Para empezar, esto podría afectar su propia situación en Bélgica, donde no es un asilado político como pretende sino un refugiado por reunificación familiar (reunificación familiar inexistente, pues está separado de su mujer y vive solo, es decir, lo suyo es una estafa al Estado belga). Bien podría el gobierno de ese país, una vez conocida la decisión del Departamento de Estado, solicitar información a Washington y, probablemente, revisar su estatus, como dijo el excanciller Juan Carlos Holguín a periodistas de este Diario que lo entrevistaron.

Y si Interpol no le ha puesto un dedo encima hasta el momento, eso también podría estar a punto de cambiar. Holguín hizo notar que el pedido de difusión roja que presentó Ecuador estaba “deliberadamente mal hecho”, y fue rechazado por esa razón. Un nuevo intento podría arrojar, ahora, resultados muy distintos.

Tampoco en el país le irán mejor las cosas. Si las sanciones de Estados Unidos a Correa y Glas tuvieran un seguimiento y un desarrollo similar al de aquellas contra los expresidentes de Guatemala y Paraguay, Alejandro Giamattei y Manuel Cartes, cabe esperar dos o tres años de crecientes complicaciones para sus operadores judiciales y políticos, sus aliados y sus financistas. No solo a las familias de Giamattei y Cartes se hizo extensiva la revocatoria de las visas, incluidos hermanos y hasta sobrinos con residencia en Estados Unidos, que terminaron siendo expulsados, sino a sus diputados en el Congreso. En el caso del expresidente paraguayo, también hubo sanciones económicas a empresas en las que tenía participación accionaria. Así las cosas, ¿se sentirán cómodos los jueces ecuatorianos llamados a conocer, por ejemplo, un recurso de revisión en favor de los exmandatarios? ¿Se sentirán seguros sus propios asambleístas o empezarán a considerar otras alternativas políticas?

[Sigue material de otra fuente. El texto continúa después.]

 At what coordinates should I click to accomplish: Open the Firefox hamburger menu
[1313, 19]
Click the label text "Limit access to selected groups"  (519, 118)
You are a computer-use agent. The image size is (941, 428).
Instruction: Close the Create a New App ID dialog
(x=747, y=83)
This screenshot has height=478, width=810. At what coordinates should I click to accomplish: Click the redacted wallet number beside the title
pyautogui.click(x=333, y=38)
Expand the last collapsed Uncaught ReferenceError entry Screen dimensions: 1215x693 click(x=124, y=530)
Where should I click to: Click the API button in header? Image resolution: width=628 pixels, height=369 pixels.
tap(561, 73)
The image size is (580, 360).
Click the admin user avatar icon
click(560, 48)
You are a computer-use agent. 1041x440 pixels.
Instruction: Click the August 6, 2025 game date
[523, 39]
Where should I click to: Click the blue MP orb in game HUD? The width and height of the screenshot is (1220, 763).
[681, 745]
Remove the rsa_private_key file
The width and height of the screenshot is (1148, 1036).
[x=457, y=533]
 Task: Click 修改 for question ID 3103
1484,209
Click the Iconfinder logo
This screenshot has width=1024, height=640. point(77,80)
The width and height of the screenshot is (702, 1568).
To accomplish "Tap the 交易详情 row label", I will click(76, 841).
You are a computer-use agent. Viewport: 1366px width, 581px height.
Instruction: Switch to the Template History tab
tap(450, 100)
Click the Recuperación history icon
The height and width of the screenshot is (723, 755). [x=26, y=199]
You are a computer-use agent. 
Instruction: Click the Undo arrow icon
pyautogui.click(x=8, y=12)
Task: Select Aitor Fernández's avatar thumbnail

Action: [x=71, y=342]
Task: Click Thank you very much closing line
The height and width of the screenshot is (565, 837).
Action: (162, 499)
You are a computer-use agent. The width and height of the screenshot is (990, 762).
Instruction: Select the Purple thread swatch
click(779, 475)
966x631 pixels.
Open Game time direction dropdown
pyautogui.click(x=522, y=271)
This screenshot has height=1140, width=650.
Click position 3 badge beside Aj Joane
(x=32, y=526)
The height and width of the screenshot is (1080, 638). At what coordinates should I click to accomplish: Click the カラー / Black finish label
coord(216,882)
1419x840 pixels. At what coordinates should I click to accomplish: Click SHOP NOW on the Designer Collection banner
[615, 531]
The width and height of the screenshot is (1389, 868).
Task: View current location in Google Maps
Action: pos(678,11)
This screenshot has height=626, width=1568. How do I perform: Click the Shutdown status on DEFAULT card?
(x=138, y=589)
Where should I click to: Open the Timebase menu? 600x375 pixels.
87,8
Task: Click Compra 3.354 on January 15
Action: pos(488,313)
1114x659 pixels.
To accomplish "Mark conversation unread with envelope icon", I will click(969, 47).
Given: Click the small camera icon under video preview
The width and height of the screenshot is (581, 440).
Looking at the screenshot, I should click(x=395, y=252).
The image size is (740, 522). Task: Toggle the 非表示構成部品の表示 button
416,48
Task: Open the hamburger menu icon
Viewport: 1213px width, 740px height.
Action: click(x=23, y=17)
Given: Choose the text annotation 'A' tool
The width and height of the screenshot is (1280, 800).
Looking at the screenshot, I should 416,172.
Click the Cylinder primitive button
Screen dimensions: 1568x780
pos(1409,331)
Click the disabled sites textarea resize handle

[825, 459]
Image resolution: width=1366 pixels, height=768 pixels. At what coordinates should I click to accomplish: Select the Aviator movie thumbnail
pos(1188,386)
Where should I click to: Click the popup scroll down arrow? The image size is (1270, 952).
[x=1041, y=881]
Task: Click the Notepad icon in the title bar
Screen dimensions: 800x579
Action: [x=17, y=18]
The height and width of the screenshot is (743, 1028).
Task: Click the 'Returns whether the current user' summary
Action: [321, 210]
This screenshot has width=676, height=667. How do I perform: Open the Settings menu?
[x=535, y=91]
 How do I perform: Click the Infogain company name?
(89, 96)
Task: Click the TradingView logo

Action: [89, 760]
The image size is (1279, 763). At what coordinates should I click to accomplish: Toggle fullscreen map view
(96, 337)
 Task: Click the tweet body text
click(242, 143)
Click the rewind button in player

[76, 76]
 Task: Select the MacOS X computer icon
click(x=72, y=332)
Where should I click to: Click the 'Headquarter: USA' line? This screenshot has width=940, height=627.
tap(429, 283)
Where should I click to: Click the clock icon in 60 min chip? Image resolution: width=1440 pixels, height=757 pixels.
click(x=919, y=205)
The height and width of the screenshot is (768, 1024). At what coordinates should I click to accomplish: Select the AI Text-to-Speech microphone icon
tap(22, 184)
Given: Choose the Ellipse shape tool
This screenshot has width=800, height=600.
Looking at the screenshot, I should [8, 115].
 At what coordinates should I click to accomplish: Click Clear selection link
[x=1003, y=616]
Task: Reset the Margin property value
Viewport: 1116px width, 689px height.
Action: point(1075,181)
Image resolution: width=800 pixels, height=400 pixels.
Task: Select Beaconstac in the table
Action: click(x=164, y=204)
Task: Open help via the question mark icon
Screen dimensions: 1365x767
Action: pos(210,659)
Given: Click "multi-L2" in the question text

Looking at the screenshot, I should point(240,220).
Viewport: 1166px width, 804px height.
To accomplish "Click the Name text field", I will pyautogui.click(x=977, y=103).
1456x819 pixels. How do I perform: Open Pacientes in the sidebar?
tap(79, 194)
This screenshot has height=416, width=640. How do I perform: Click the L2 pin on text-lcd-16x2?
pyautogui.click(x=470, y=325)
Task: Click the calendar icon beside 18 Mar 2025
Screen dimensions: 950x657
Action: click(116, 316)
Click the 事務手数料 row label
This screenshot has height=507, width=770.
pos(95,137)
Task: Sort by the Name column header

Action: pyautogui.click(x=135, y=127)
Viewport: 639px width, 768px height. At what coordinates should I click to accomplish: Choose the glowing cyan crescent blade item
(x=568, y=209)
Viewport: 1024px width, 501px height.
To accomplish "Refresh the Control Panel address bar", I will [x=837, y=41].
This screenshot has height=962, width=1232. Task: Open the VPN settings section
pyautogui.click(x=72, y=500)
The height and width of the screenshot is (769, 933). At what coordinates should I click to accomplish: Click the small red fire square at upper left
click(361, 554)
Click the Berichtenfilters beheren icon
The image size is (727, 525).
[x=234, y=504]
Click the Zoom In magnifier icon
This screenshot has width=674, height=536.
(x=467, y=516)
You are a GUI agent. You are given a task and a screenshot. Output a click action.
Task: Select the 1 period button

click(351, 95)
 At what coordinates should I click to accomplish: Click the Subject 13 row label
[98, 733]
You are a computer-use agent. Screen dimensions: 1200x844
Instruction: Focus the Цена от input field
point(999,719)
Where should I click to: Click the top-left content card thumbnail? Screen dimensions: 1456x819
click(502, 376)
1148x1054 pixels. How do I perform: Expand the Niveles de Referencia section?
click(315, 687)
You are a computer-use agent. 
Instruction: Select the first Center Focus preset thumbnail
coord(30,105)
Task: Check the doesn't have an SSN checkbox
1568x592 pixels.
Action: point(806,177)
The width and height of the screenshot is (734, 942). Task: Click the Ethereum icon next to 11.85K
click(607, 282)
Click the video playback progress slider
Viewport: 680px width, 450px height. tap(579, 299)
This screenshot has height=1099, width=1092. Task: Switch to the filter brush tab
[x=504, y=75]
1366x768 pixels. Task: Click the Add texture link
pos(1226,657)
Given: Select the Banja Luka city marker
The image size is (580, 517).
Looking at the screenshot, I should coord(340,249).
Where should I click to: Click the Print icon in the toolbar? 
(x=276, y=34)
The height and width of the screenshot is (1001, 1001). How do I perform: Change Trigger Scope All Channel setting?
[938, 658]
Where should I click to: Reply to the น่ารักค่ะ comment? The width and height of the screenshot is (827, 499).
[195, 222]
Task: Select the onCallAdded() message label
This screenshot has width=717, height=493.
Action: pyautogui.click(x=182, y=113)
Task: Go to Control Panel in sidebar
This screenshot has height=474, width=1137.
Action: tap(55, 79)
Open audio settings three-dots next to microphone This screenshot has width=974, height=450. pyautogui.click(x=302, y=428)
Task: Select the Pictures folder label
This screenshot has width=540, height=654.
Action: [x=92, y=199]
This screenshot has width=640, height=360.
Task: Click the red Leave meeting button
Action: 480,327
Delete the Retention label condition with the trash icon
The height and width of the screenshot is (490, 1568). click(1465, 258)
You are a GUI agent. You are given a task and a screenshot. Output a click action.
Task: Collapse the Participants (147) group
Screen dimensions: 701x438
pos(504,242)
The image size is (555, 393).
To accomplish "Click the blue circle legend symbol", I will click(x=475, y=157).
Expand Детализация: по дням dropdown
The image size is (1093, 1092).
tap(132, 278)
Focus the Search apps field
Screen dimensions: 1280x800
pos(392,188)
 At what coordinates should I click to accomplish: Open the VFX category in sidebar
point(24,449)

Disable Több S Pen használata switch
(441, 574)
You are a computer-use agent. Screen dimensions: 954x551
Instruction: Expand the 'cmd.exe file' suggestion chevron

En cuanto a Jorge Glas, su situación ya es un asunto de política interna en México. Esta semana, el nuevo canciller de ese país, Juan Ramón de la Fuente, tomó posesión de su cargo en el Senado, no sin antes oír lo que no quería: “¿Vamos a seguir usando nuestras embajadas como cuevas de criminales?”, le preguntó la senadora del PAN Lili Tréllez a propósito de Jorge Glas. ¿Seguirá insistiendo México en el asilo político del exvicepresidente, ahora que su más importante aliado lo ha declarado persona no grata? Ya pueden los chicos del ‘lawfare’ y sus amigos del Grupo de Puebla seguir creyendo en las fábulas heroicas de los exmandatarios perseguidos y en todo lo que quieran. El hecho es que lo de esta semana fue un baño de realidad que tarde o temprano les reventará en la cara.